Managing areas of poor performance

  • Specific QI programme for areas of poor performance starting with:

    • Diabetes

    • Asthma

    • COPD

    • Learning disability checks

    • Cervical smears

    • Childhood immunisations

  • Programme commencing October 2019 and comprises:

    • Protected time

    • Key stakeholders identified to lead work

      • Lead clinician

      • Dedicated admin time

      • Supported by operations manager

    • Initial meeting

      • Assessment of current performance

      • Identification of areas to target to improve performance (fish diagram, process map etc)

      • Identification of change(s) required

      • Identification of how to monitor (run chart etc)

    • Implement change

    • Monthly meetings with PDSA cycle

    • Reports to partners meeting and CQEG

A culture change

  • Funded partner time to lead on this – starting October 2109

  • Audit report to evolve to quality report based on CQC domains – April 2020

  • Quality report to be reviewed at practice half day closure - 2020

  • All GPs accountable for clinical quality for their registered list around:

    • Exception reporting, maximum tolerated etc.

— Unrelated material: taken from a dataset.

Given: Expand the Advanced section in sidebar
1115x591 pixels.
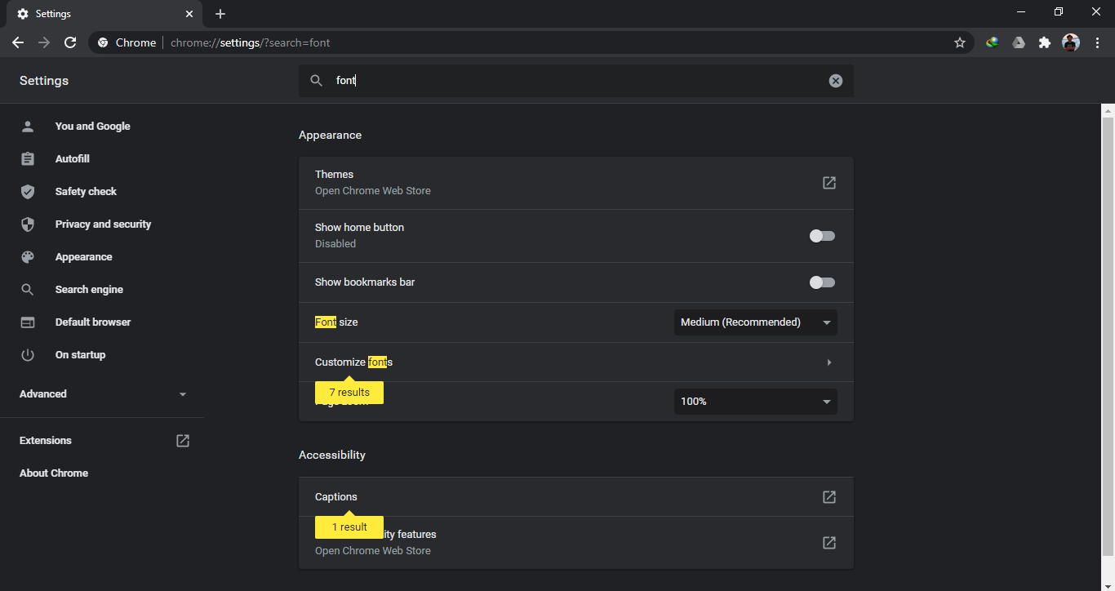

    • Repeat non attenders

    • Management of complex patients with frailty or multi-morbidity for whom a person centred approach is more appropriate

    • Starting November 2019

  • QI training for staff as part of standard practice training programme – April 2020

  • Aim for RCGP QI ready      

Staff appraisals, supervision and competency checks – In autumn 2019 we are recruiting an Operations Manager to support the governance of the practice and ensure that all staff receive an annual appraisal.

All staff members have a DBS check, the one mentioned above was employed before CRB and DBS checks were introduced, this has now be received and recorded as clear. 

Staff have now produced evidence of their immunisation checks, information contained in a staff matrix.